Comparing Boundary Elements and Finite Elements

BEM is a numerical modeling tool that can be used instead of (or combined with) FEM for the analysis of electrostatics, magnetostatics, acoustics, corrosion, and more. Unlike FEM, BEM requires a surface mesh only, so the generation of a volumetric mesh throughout the computational domain is unnecessary.

BEM can be computationally efficient and easy to implement — when applied under the right circumstances. The method connects every degree of freedom with every other degree of freedom and works well for infinite domains, isotropic materials, and wires. However, BEM is not applicable for models with nonlinear or general inhomogeneous materials.

Take electrostatics as an example. In this area, a variety of modeling tasks can be streamlined by using BEM, including:

  • Modeling wires and isotropic materials
  • Setting up infinite domains
  • Postprocessing at arbitrary distances

In some cases, you can model some regions with BEM, model some domains with FEM, and then combine the two methods to experience the benefits of each.

A model of two magnetic rods.
A model of two parallel magnetic rods from the Electromagnetic Force Verification tutorial series.

Now that you have a basic rundown of BEM, you might be wondering what can you do with it. For one, this method is advantageous when accurate flux computation is important. In this series of tutorials, we investigate BEM as an alternative to FEM within the context of magnetostatics modeling — particularly for computing electromagnetic forces using the Maxwell stress tensor.

Let’s see how well BEM performs in comparison to FEM and then validate the approach with an analytical model.

Performing and Validating Electromagnetic Force Calculations

For this tutorial series, the following products have been used: the COMSOL Multiphysics® platform and the add-on AC/DC Module. Some of the techniques for verifying electromagnetic analyses in the tutorials include:

  • Using fillets, advanced meshing, and exterior force-probe surfaces to increase accuracy
  • Comparing BEM and FEM for several mesh sizes
  • Investigating mesh convergence via parametric sweeps

Part 1 of the series introduces you to the model geometries that will be used in parts 2 and 3 and gives detailed instructions on how to build them step by step.

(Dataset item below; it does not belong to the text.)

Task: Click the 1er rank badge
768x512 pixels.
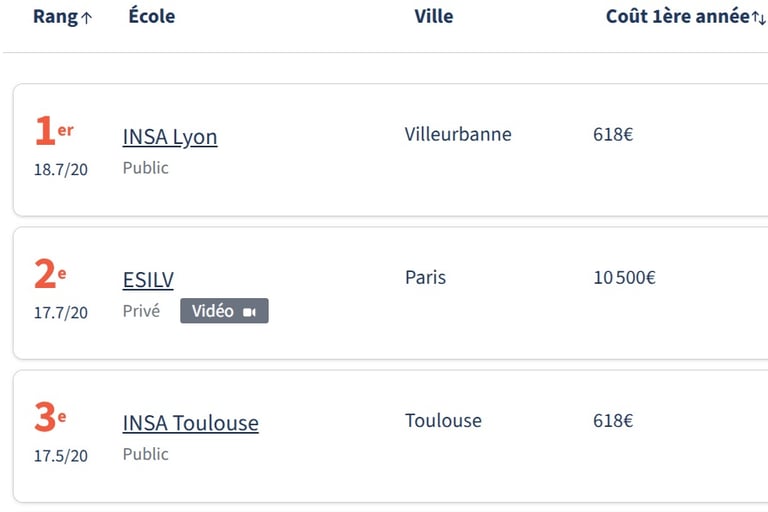Action: tap(54, 130)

Note: More experienced software users can skip the introduction in Part 1 and move on to Part 2. If you’re new to COMSOL Multiphysics, these instructions will help you get started with the basics of setting up a model geometry.

The model geometry in Part 2 is made up of a single rod in a semisphere with a second rod accounted for via symmetry. For the torque analysis in Part 3, a single rod is placed in a spherical domain and encapsulated by a cubic surface, which applies an external field to the rod.

The geometries of a model used for validating the use of BEM for magnetostatics modeling.
The model geometry for the electromagnetic force (left) and electromagnetic torque (right) models.

Calculating Magnetic Force with a Hybrid BEM–FEM Approach

There are many different ways to determine the electromagnetic force on a rigid body. When computing the forces using the Maxwell surface stress tensor, it is important to have accurate flux integrals for the magnetic field (H) and magnetic flux density (B).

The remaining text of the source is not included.